I'd have to say I'm no expert on using the STL. Here's my problem, I have a class Called LdapClientManager which maintains a number of LDAP clients that are managed by ID. The container holding the LdapClients is declared as a member variable i.e.
typedef std::map<int, LdapClient *> LdapClientMap;
LdapClientMap _ldapClientMap;
The following function fails to compile with the error:
LdapClient * LdapClientManager::getLdapClient(unsigned int templateID)
{
// Do we have an LdapClient
LdapClientMap::const_iterator it = _ldapClientMap.find(templateID);
if (it == std::map::end) {
// no existing client, lets create it
LdapClient * ldapClient = new LdapClient();
if (ldapClient == NULL) {
// TODO: handle out of memory condition
}
_ldapClientMap[templateID] = ldapClient;
return ldapClient;
}
return it->second;
}
Unfortunately I get the following error at compile time, what does it mean. I haven't found a solution in google as yet.
LdapClientManager.cc: In member function LdapClient*
LdapClientManager::getLdapClient(unsigned int)':
LdapClientManager.cc:33:template class std::map' used without template parameters
Replace std::map::end with _ldapClientMap.end().
Also, new never returns 0, it throws an exception if the allocation fails.
Note that the program can be made much shorter.
LdapClient * LdapClientManager::getLdapClient(unsigned int templateID)
{
LdapClient *& value = _ldapClientMap[templateID];
if (value == 0)
value = new LdapClient();
return value;
}
It means exactly what it says it means. std::map is a class template. It is not a class in and of itself. It needs template parameters, like you used when you defined the LdapClientMap type. Later, you say std::map::end, and the compiler says that needs parameters, too.

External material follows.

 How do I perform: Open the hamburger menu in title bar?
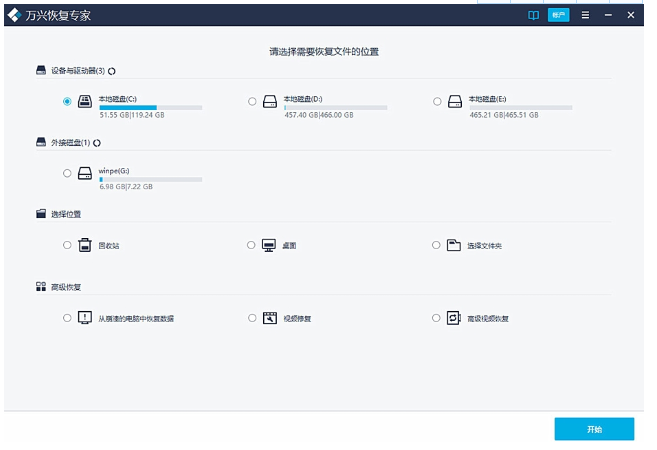click(585, 16)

But you probably meant _ldapClientMap.end(). Each map has its own end; end is not a static function, so you need to call it on an instance. If it were static, you would have needed to provide template parameters, just like when you defined the type: std::map<int, LdapClient*>::end.
std::map::end() is a member function of the container instance and not a universal value, so you'll need to check the result of std::map::find() against _ldapClientMap.end().
Another couple of suggestions to improve the code:
Standard C++ containers have value semantics (they want to store the actual object and not a pointer to the object). If you really need to store pointers to LdapClients instead of the LdapClient objects themselves, I would strongly recommend wrapping them in an appropriate smart pointer like boost::shared_ptr (not std::auto_ptr, which will not work). This way, the automatic memory management of the std::map will still work and destroy the objects as intended. If you don't want to use a smart pointer or put the actual LdapClient object into the container, you will have to manually manage the objects' lifetime and call delete when appropriate to prevent memory leaks. My preference would be to change the type of the map to std::map unless the LdapClient objects are polymorphic.
Unless you are using a very out of date compiler, checking the result of regular new() against 0 or NULL will not yield any new insights as new throws a std::bad_alloc these days when it can't allocated memory for whatever reason.
Instead of using _ldapClientMap[x] = y; to insert a new element, I would use _ldapClientMap.insert(LdapClientMap::value_type(x,y)) as the latter will not overwrite an existing value for key x (which the former will do) and will return 'false' in case the key already exists in the map. That is of course if that is your intention.
LdapClientMap _ldapClientMap;
You should avoid using names with a leading underscore. Technically it is undefined behavior, even if the compiler allows it because by using it you conflict with current or future reserved names.